His life was pretty disruptive as well as he:

  • Defied temptations to comfort, power, and acclaim.
  • Broke the power of illness and evil in countless lives.
  • Drove the money-changers from the “house of prayer for the nations.”
  • Challenged a religious system that divided one people into “law keepers” and “sinners” offering no hope for the latter.
  • Defied the messianic expectations of crowds and disciples to break a more oppressive power than Rome and win a greater victory.

I cannot celebrate Christmas without celebrating the “great disruption” of my life by this child, servant king. It is easy for me to focus on the parts of that disruption that I like — the forgiveness of sins, the love of God, the hope of eternal life. That’s a lot better than alienation and hopelessness. But this is a disruption that calls me out of self-centeredness to the love of God and others. It disrupts my checkbook, my comfort, my politics, and my associations. It disrupts the “either-or” ways of dividing the world into “us” and “them”, a world of “allies” and “enemies”. Sometimes it means not being understood by any of the people who love these divisions.

Our sentimental ideas of peace on earth have little to do with the shalom of God. To get lions to lie down with lambs represents the disruption of a predatory system. Exalting the humble and humbling the proud represents the disruption of systems of power, privilege, injustice and economic disparity.
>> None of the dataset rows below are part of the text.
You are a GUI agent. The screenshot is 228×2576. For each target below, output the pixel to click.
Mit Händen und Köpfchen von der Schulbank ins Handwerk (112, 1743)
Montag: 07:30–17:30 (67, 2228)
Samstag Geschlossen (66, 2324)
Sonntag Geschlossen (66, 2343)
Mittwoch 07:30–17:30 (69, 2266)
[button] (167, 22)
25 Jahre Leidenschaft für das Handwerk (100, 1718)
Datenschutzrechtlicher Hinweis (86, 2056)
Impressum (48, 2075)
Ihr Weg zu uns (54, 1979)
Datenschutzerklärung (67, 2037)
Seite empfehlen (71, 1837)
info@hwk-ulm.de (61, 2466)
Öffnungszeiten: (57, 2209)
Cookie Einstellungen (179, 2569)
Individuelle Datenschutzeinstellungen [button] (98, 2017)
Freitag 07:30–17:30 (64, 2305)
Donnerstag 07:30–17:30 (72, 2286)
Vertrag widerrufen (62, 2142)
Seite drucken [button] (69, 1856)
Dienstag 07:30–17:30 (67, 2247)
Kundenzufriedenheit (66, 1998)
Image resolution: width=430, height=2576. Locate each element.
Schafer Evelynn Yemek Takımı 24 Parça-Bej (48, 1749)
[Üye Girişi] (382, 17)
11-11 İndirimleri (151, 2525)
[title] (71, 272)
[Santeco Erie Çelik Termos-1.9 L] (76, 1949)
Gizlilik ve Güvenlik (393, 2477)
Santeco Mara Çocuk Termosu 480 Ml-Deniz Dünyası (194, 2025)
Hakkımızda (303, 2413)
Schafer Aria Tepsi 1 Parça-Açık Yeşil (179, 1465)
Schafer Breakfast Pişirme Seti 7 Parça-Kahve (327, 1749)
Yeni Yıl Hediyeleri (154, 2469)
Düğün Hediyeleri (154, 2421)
This Christmas I’m praying that the coming of King Jesus will disrupt the racial divisions and wounds of our land. Maybe the disruption in my life will begin with some of my friends who I will not join in the litanies of “what is wrong with them.” Frankly, the disruption of Jesus makes me far more aware of the “logs” in my own eye that I need help getting rid of. Maybe the disrupting shalom of Jesus’s coming is meant to bring the quiet that cuts off our blathering, defending and denouncing in mid-sentence. What difference might it make to our national conversation if some of us would just shut up and listen?

It doesn’t seem very “Christmas-y” to wish you disruptions in your life. Yet, to say “come Lord Jesus” seems to be an invitation to life-giving disruption. Neither as individuals nor as a nation can we be all we are meant to be without such disruptions. And so this Christmas day I say “come, Lord Jesus!”